HOW TO COMPLETE THIS TASK » Please give back word for word the lines of the material below between the line containing "This screenshot has width=543, height=405." and the line containing "At what coordinates", inclusive.

THE INPUT »
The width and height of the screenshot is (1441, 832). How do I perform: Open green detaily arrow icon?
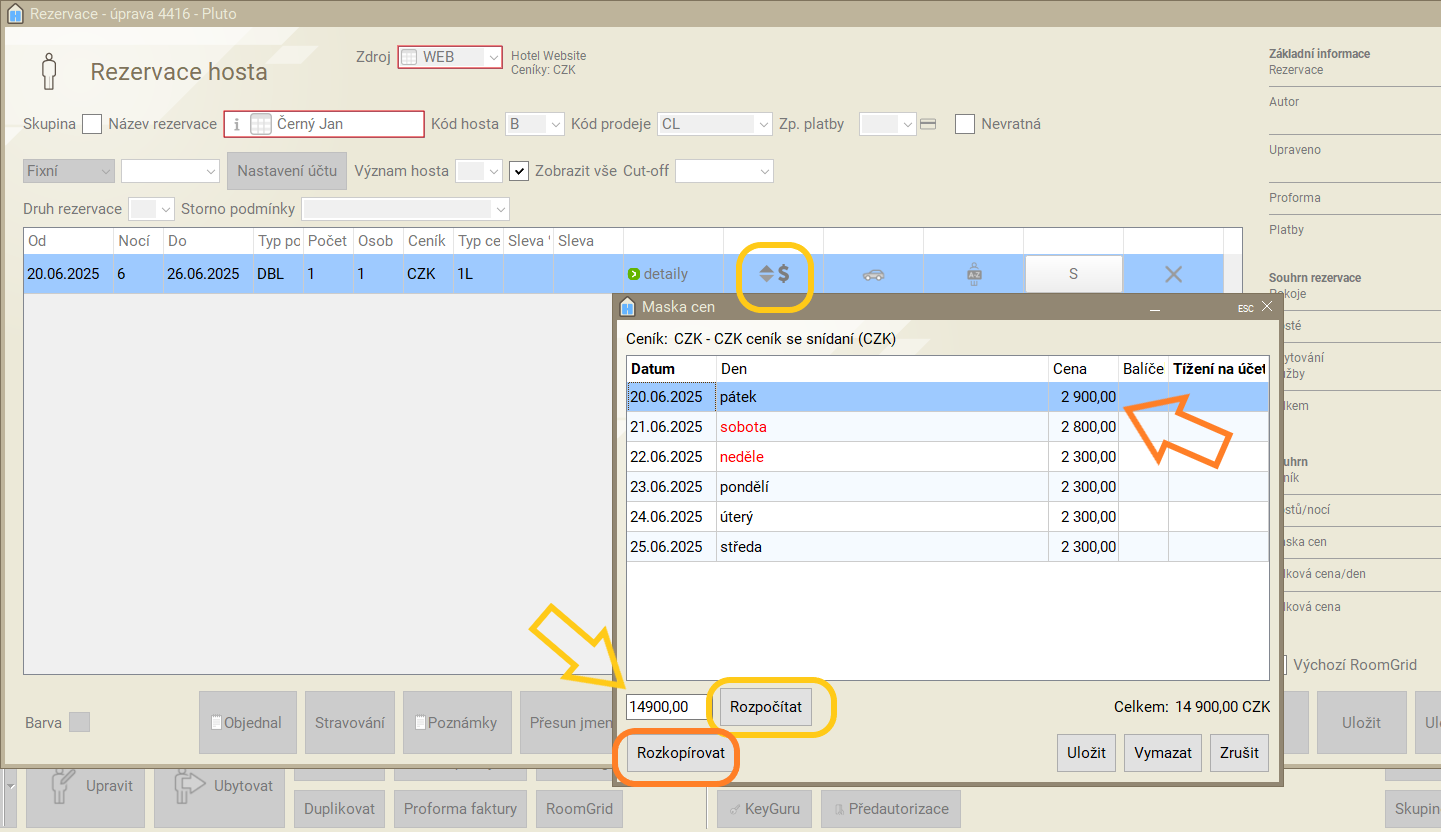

...

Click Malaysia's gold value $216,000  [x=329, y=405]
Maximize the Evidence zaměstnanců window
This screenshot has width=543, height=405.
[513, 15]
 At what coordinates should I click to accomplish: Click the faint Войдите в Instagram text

TASK RESPONSE »
This screenshot has width=543, height=405.
[513, 15]
 At what coordinates should I click to accomplish: Click the faint Войдите в Instagram text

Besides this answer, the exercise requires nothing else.